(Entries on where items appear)

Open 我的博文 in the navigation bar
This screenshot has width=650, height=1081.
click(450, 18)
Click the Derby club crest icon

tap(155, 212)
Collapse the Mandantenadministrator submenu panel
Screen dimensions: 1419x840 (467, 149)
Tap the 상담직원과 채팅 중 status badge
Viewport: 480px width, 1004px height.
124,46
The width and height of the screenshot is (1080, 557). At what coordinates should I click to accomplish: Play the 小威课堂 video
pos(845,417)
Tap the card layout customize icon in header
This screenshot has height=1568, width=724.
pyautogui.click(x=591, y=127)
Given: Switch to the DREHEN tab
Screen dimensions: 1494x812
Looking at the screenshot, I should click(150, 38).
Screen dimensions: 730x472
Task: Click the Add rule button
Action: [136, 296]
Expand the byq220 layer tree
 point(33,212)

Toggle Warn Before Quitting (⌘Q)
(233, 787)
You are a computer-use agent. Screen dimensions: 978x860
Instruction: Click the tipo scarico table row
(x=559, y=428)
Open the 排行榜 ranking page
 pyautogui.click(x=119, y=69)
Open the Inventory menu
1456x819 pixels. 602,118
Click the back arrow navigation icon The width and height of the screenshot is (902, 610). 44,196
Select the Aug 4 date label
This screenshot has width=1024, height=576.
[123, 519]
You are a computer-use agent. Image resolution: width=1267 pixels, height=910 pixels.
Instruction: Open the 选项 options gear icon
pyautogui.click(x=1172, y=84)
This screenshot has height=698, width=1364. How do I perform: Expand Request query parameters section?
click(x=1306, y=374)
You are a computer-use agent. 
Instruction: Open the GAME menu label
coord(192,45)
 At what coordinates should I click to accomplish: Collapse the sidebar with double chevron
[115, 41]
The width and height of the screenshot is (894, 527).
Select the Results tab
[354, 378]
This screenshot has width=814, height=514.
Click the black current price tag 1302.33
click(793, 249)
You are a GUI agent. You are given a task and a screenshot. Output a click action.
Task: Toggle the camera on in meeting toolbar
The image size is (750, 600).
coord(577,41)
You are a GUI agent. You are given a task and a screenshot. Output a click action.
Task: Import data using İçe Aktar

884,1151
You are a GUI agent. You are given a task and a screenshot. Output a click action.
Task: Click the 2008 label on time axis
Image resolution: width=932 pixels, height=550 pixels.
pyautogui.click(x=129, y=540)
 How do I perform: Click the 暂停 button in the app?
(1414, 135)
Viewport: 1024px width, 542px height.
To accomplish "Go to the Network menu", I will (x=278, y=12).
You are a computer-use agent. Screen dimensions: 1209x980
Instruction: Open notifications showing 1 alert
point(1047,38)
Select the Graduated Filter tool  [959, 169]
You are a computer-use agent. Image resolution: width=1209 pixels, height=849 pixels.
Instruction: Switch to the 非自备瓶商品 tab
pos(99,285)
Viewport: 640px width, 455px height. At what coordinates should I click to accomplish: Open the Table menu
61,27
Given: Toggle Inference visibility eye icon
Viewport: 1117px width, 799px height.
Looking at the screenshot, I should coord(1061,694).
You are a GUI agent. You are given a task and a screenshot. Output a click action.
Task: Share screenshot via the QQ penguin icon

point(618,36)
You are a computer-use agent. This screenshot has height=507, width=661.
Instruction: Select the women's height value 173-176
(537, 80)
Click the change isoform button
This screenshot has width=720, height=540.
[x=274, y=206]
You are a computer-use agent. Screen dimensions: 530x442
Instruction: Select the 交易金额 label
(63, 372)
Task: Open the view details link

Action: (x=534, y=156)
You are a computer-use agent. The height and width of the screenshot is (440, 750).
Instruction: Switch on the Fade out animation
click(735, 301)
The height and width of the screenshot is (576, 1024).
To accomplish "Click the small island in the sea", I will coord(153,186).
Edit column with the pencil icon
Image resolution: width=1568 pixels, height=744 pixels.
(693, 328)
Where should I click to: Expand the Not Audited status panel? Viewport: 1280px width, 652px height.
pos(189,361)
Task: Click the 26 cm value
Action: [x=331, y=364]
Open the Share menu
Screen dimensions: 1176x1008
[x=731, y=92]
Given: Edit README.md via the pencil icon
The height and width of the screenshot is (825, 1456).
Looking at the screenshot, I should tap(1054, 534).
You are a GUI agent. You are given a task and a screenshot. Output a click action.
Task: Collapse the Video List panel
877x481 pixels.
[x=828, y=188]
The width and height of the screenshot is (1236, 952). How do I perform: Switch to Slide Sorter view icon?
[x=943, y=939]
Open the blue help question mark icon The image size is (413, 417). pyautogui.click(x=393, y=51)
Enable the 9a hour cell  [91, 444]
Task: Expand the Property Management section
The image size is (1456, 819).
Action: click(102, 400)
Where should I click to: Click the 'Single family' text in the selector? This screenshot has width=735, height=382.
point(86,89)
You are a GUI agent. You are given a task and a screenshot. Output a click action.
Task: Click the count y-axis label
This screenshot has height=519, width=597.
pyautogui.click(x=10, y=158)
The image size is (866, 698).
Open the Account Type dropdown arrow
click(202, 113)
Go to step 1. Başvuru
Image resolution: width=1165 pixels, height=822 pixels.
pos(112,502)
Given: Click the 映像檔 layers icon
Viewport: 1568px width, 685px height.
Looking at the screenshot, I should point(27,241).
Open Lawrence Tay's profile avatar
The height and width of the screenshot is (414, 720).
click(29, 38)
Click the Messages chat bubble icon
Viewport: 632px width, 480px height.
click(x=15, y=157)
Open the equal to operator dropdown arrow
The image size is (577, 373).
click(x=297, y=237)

• GOAL OF THE EXERCISE: Turn these lines into a numbered list and leave out the blank lines. Include every item.

• WRITTEN SOLUTION:
1. Open 我的博文 in the navigation bar
2. This screenshot has width=650, height=1081.
3. click(450, 18)
4. Click the Derby club crest icon
5. tap(155, 212)
6. Collapse the Mandantenadministrator submenu panel
7. Screen dimensions: 1419x840 (467, 149)
8. Tap the 상담직원과 채팅 중 status badge
9. Viewport: 480px width, 1004px height.
10. 124,46
11. The width and height of the screenshot is (1080, 557). At what coordinates should I click to accomplish: Play the 小威课堂 video
12. pos(845,417)
13. Tap the card layout customize icon in header
14. This screenshot has height=1568, width=724.
15. pyautogui.click(x=591, y=127)
16. Given: Switch to the DREHEN tab
17. Screen dimensions: 1494x812
18. Looking at the screenshot, I should click(150, 38).
19. Screen dimensions: 730x472
20. Task: Click the Add rule button
21. Action: [136, 296]
22. Expand the byq220 layer tree
23.  point(33,212)
24. Toggle Warn Before Quitting (⌘Q)
25. (233, 787)
26. You are a computer-use agent. Screen dimensions: 978x860
27. Instruction: Click the tipo scarico table row
28. (x=559, y=428)
29. Open the 排行榜 ranking page
30.  pyautogui.click(x=119, y=69)
31. Open the Inventory menu
32. 1456x819 pixels. 602,118
33. Click the back arrow navigation icon The width and height of the screenshot is (902, 610). 44,196
34. Select the Aug 4 date label
35. This screenshot has width=1024, height=576.
36. [123, 519]
37. You are a computer-use agent. Image resolution: width=1267 pixels, height=910 pixels.
38. Instruction: Open the 选项 options gear icon
39. pyautogui.click(x=1172, y=84)
40. This screenshot has height=698, width=1364. How do I perform: Expand Request query parameters section?
41. click(x=1306, y=374)
42. You are a computer-use agent. 
43. Instruction: Open the GAME menu label
44. coord(192,45)
45.  At what coordinates should I click to accomplish: Collapse the sidebar with double chevron
46. [115, 41]
47. The width and height of the screenshot is (894, 527).
48. Select the Results tab
49. [354, 378]
50. This screenshot has width=814, height=514.
51. Click the black current price tag 1302.33
52. click(793, 249)
53. You are a GUI agent. You are given a task and a screenshot. Output a click action.
54. Task: Toggle the camera on in meeting toolbar
55. The image size is (750, 600).
56. coord(577,41)
57. You are a GUI agent. You are given a task and a screenshot. Output a click action.
58. Task: Import data using İçe Aktar
59. 884,1151
60. You are a GUI agent. You are given a task and a screenshot. Output a click action.
61. Task: Click the 2008 label on time axis
62. Image resolution: width=932 pixels, height=550 pixels.
63. pyautogui.click(x=129, y=540)
64.  How do I perform: Click the 暂停 button in the app?
65. (1414, 135)
66. Viewport: 1024px width, 542px height.
67. To accomplish "Go to the Network menu", I will (x=278, y=12).
68. You are a computer-use agent. Screen dimensions: 1209x980
69. Instruction: Open notifications showing 1 alert
70. point(1047,38)
71. Select the Graduated Filter tool  [959, 169]
72. You are a computer-use agent. Image resolution: width=1209 pixels, height=849 pixels.
73. Instruction: Switch to the 非自备瓶商品 tab
74. pos(99,285)
75. Viewport: 640px width, 455px height. At what coordinates should I click to accomplish: Open the Table menu
76. 61,27
77. Given: Toggle Inference visibility eye icon
78. Viewport: 1117px width, 799px height.
79. Looking at the screenshot, I should coord(1061,694).
80. You are a GUI agent. You are given a task and a screenshot. Output a click action.
81. Task: Share screenshot via the QQ penguin icon
82. point(618,36)
83. You are a computer-use agent. This screenshot has height=507, width=661.
84. Instruction: Select the women's height value 173-176
85. (537, 80)
86. Click the change isoform button
87. This screenshot has width=720, height=540.
88. [x=274, y=206]
89. You are a computer-use agent. Screen dimensions: 530x442
90. Instruction: Select the 交易金额 label
91. (63, 372)
92. Task: Open the view details link
93. Action: (x=534, y=156)
94. You are a computer-use agent. The height and width of the screenshot is (440, 750).
95. Instruction: Switch on the Fade out animation
96. click(735, 301)
97. The height and width of the screenshot is (576, 1024).
98. To accomplish "Click the small island in the sea", I will coord(153,186).
99. Edit column with the pencil icon
100. Image resolution: width=1568 pixels, height=744 pixels.
101. (693, 328)
102. Where should I click to: Expand the Not Audited status panel? Viewport: 1280px width, 652px height.
103. pos(189,361)
104. Task: Click the 26 cm value
105. Action: [x=331, y=364]
106. Open the Share menu
107. Screen dimensions: 1176x1008
108. [x=731, y=92]
109. Given: Edit README.md via the pencil icon
110. The height and width of the screenshot is (825, 1456).
111. Looking at the screenshot, I should tap(1054, 534).
112. You are a GUI agent. You are given a task and a screenshot. Output a click action.
113. Task: Collapse the Video List panel
114. 877x481 pixels.
115. [x=828, y=188]
116. The width and height of the screenshot is (1236, 952). How do I perform: Switch to Slide Sorter view icon?
117. [x=943, y=939]
118. Open the blue help question mark icon The image size is (413, 417). pyautogui.click(x=393, y=51)
119. Enable the 9a hour cell  [91, 444]
120. Task: Expand the Property Management section
121. The image size is (1456, 819).
122. Action: click(102, 400)
123. Where should I click to: Click the 'Single family' text in the selector? This screenshot has width=735, height=382.
124. point(86,89)
125. You are a GUI agent. You are given a task and a screenshot. Output a click action.
126. Task: Click the count y-axis label
127. This screenshot has height=519, width=597.
128. pyautogui.click(x=10, y=158)
129. The image size is (866, 698).
130. Open the Account Type dropdown arrow
131. click(202, 113)
132. Go to step 1. Başvuru
133. Image resolution: width=1165 pixels, height=822 pixels.
134. pos(112,502)
135. Given: Click the 映像檔 layers icon
136. Viewport: 1568px width, 685px height.
137. Looking at the screenshot, I should point(27,241).
138. Open Lawrence Tay's profile avatar
139. The height and width of the screenshot is (414, 720).
140. click(29, 38)
141. Click the Messages chat bubble icon
142. Viewport: 632px width, 480px height.
143. click(x=15, y=157)
144. Open the equal to operator dropdown arrow
145. The image size is (577, 373).
146. click(x=297, y=237)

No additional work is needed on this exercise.